Regia di Mario Brenta vedi scheda film
Vermisat è il soprannome di un poveraccio che per sopravvivere raccatta vermi nei fossi, da vendere come esche ai pescatori. Fra un arresto e un ricovero, Vermisat conosce la prostituta Maria, l’unica persona con cui riesce a legare.
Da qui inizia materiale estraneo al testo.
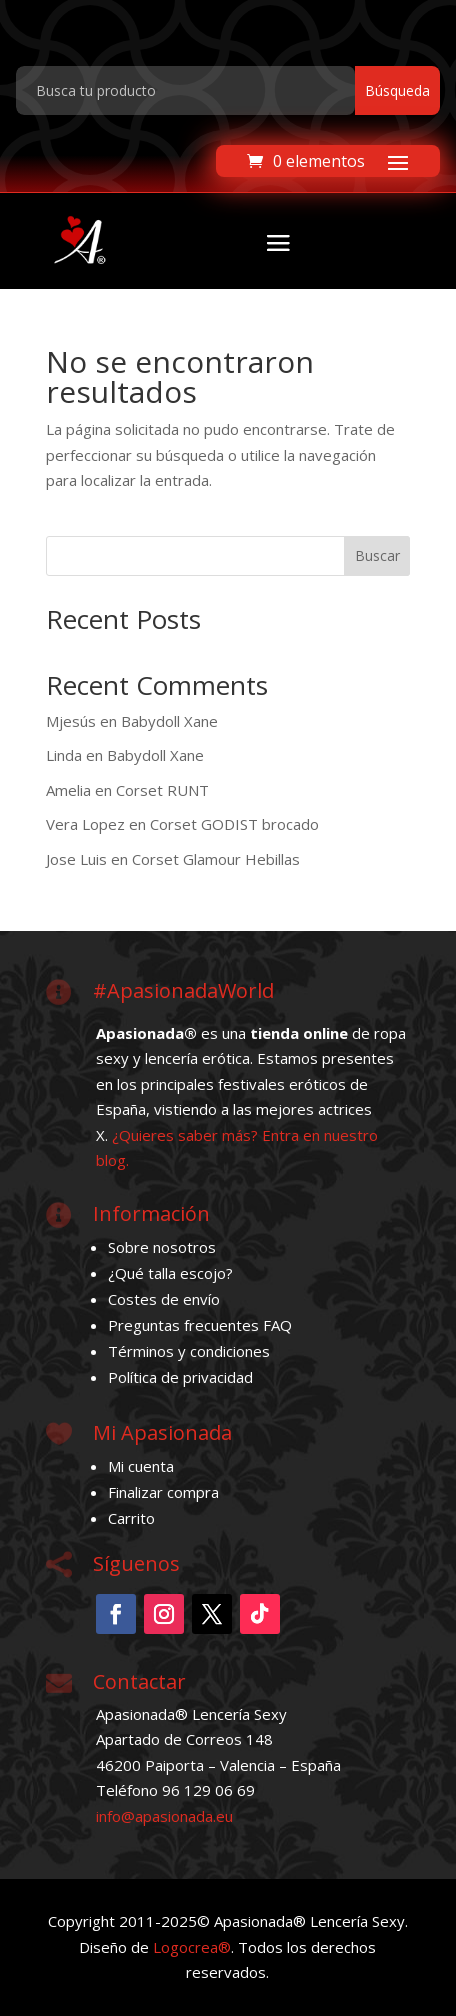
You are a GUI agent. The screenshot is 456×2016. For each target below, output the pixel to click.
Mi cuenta (141, 1466)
Con questa pellicola esordisce come regista Mario Brenta, già aiutante di Eriprando Visconti e di Ermanno Olmi; proprio da quest’ultimo pare aver preso maggiormente spunto, imbastendo qui una storia di povera gente ambientata per lo più in scenari rurali, con una morale densa di pietà per il genere umano e con tanto di titolo in dialetto lombardo. C’è davvero parecchio Olmi in Vermisat, scritto da Brenta insieme a Pier Giuseppe Murgia, altro cineasta in erba destinato a passare presto dietro alla macchina da presa; c’è più in generale un’atmosfera distante dal cinema italiano, di quei tempi e non solo: Vermisat è un dramma dalla trama riassumibile in un paio di righe, ma è anche un lavoro di eccezionale intensità che può casomai richiamare l’approccio nordico alla settima arte: forse più freddo, ma anche più diretto al cuore del problema. Cuore del problema che in questo caso è già esplicitato dalla (sgrammaticatissima!) didascalia in apertura, che inquadra il contesto del film nel sottobosco degli emarginati dal boom industriale del nord del Belpaese. Buona la scelta dei protagonisti, ovvero Carlo Cabrini – che aveva debuttato come attore proprio ne I fidanzati di Olmi, nel 1963, per poi praticamente sparire – e la già più nota Maria Monti; indubbiamente il ritmo non è il punto forte dell’opera, così come le musiche di Nicola Piovani risultano sempre un po’ troppo in secondo piano. 6/10.